Deadline over, when I get up to make a cup of tea he has been known to slink back to his bed, but not often. For creatures that have such fantastic senses they can feign not noticing your presence when it suits them.

As can teenagers.

I almost forgot: there is another human occupant of the house, most of the time, but I only see him when he heads to the kitchen to graze.

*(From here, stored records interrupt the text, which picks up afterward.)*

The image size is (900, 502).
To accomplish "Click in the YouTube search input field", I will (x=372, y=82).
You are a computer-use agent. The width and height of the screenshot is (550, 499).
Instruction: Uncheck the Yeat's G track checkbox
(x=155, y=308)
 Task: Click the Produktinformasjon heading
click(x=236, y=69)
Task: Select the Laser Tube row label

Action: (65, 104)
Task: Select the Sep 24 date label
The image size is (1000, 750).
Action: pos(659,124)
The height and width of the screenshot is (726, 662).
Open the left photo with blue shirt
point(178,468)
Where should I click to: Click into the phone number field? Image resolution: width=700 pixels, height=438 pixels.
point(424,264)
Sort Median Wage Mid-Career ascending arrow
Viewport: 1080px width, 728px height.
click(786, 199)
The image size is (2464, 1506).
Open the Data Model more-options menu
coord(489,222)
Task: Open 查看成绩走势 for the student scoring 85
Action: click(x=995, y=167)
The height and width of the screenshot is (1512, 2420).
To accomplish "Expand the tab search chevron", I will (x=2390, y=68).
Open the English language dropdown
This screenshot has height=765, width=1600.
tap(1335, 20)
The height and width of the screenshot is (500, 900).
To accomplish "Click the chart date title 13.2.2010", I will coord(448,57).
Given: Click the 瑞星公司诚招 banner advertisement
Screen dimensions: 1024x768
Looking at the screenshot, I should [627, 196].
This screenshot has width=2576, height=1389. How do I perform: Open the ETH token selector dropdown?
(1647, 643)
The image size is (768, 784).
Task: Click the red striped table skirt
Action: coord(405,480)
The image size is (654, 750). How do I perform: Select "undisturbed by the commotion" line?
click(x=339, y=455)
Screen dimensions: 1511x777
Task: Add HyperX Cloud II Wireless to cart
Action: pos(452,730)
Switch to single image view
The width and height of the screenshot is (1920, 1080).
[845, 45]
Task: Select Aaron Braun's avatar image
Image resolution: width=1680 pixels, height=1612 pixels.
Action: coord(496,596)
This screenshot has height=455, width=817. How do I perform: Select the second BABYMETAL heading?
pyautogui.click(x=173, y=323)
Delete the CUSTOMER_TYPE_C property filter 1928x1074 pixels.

He is self-isolating in his bedroom. Not because he has any concerns about the coronaviru­s but because he is a teenager. If you could catch anything from staring at a mobile phone screen, other than an impaired attention span, he’d be in intensive care.

At least his self-imposed isolation means he brings fewer infections into the house than he did when he was in school or college.

The supermarke­t where he works, some of the time, while allegedly saving to go to university – speed the day – just isn’t in the same league as a germ factory as is the average educationa­l establishm­ent.

My wife is a lecturer and when we had two school-age children I was the target of biological warfare. The enemy came at me with hideous, invisible weapons from three angles.

Now there is only one person in education living in our home the threat has diminished. My wife comes home with a cold/cough/ headache at the end of the first day of term and keeps the infection until the end of the final day of the university year.

I never catch anything from her. The bugs coursing through her veins and lungs and nose are having such a fabulous time they can’t be bothered to move on to me.

She accepts being disease-ridden as being part of the job, along with the risk of varicose veins, and rarely moans. The most she will say is, “I feel like I have a temperatur­e.”

To which I always reply, “It’s a good job, otherwise you’d be dead.”

She glares and reaches for a kitchen knife.

The worst infections are those brought home by children when in the early years of primary school. Norovirus topped the lot. My daughter came home one Friday and threw up in every room bar two.

We cleaned the house all Saturday. Then my son threw up in every room bar two on the Sunday.

The only infection-free rooms were their bedrooms, and my wife and I wanted to keep clear of those because they housed infected children. Pointless; what they brought home we always got, eventually.

As a matter of habit, I still tell my son “wash your hands” when he is about to sit down for dinner, even though he is 19. He waves his hands in the general direction of a dripping tap, and wipes them on his shirt.

“Don’t you know how to wash your hands properly?” I rant.

“Yes: soap and hot water, backs and fronts, nails, individual fingers, rinse, turn the tap off with one paper towel and bin it. Completely dry your hands with another paper towel and bin that. They told us at work.” “Why don’t you do that at home?” “Because I’m not at work.”

Yes. But. Sigh. A conversati­on of the kind you can only have with a teenage male. Wait until he has kids. I’ll be laughing all the way to the pharmacy.